THE TASK:
Please repeat the records exactly. The pictures are to be left out.

┌─ SOURCE INFORMATION

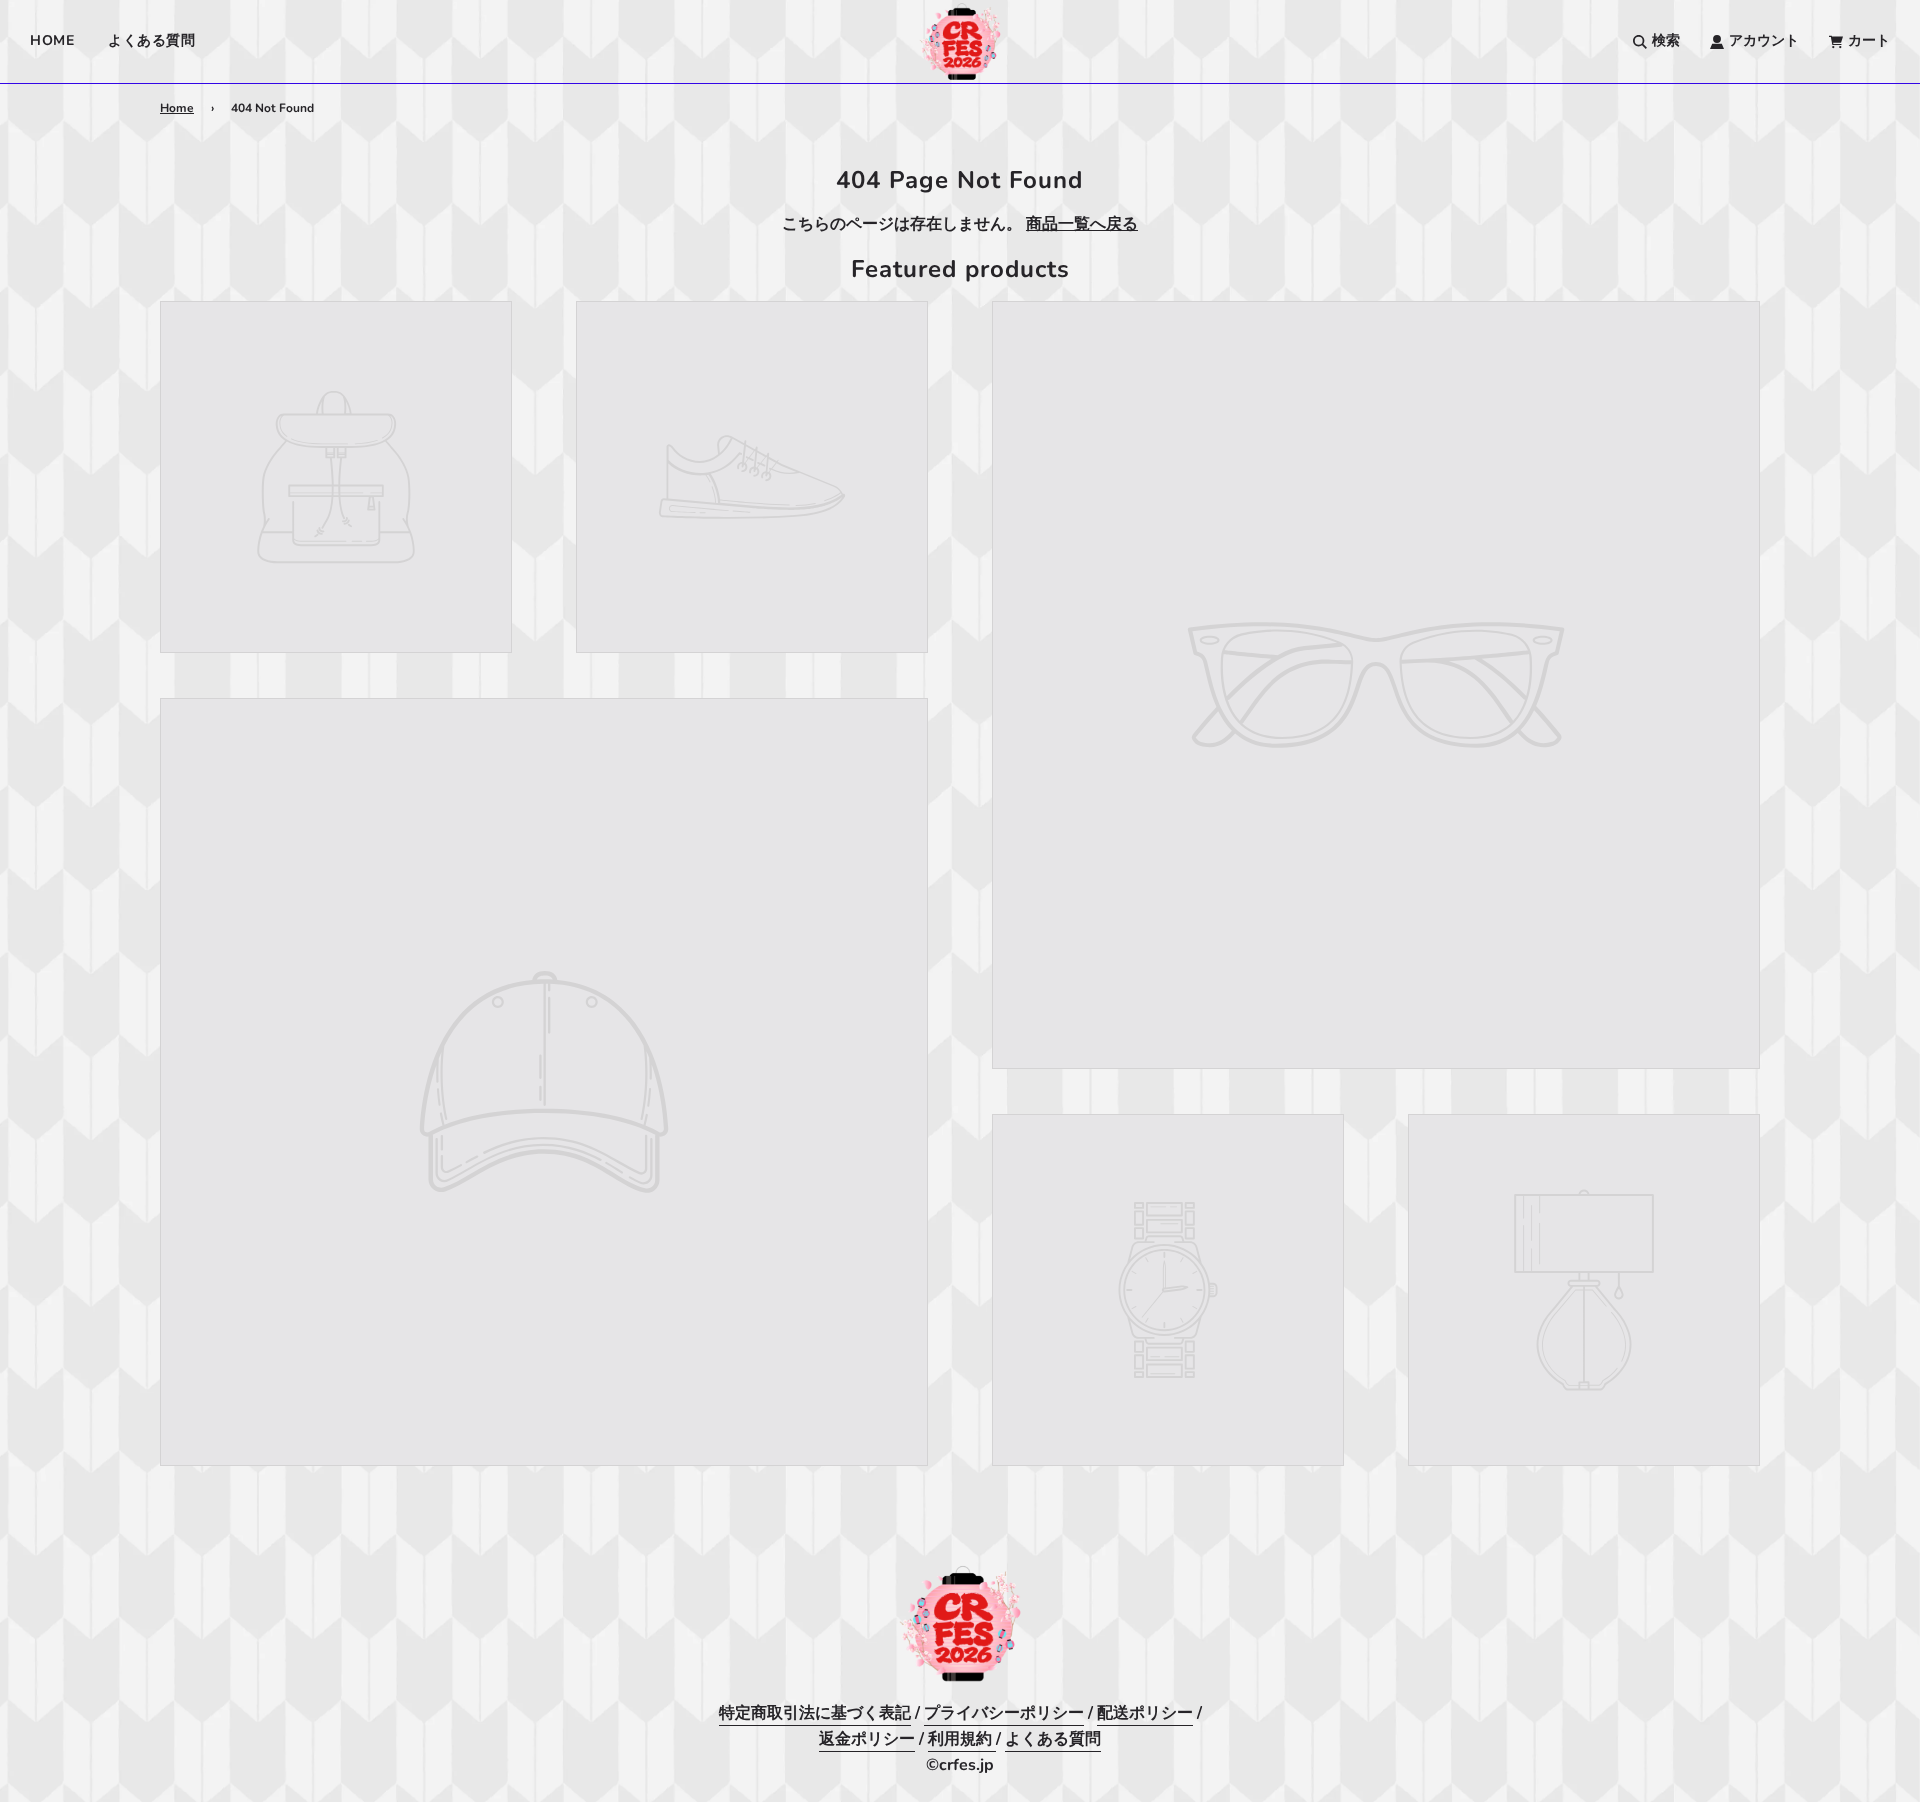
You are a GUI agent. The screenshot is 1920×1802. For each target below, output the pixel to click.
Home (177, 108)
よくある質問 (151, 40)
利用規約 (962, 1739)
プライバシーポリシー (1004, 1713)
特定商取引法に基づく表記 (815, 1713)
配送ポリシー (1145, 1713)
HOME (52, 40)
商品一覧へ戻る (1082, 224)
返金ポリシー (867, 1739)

└─

EXPECTED ANSWER:
You are a GUI agent. The screenshot is 1920×1802. For each target below, output the pixel to click.
Home (177, 108)
よくある質問 (151, 40)
利用規約 (962, 1739)
プライバシーポリシー (1004, 1713)
特定商取引法に基づく表記 (815, 1713)
配送ポリシー (1145, 1713)
HOME (52, 40)
商品一覧へ戻る (1082, 224)
返金ポリシー (867, 1739)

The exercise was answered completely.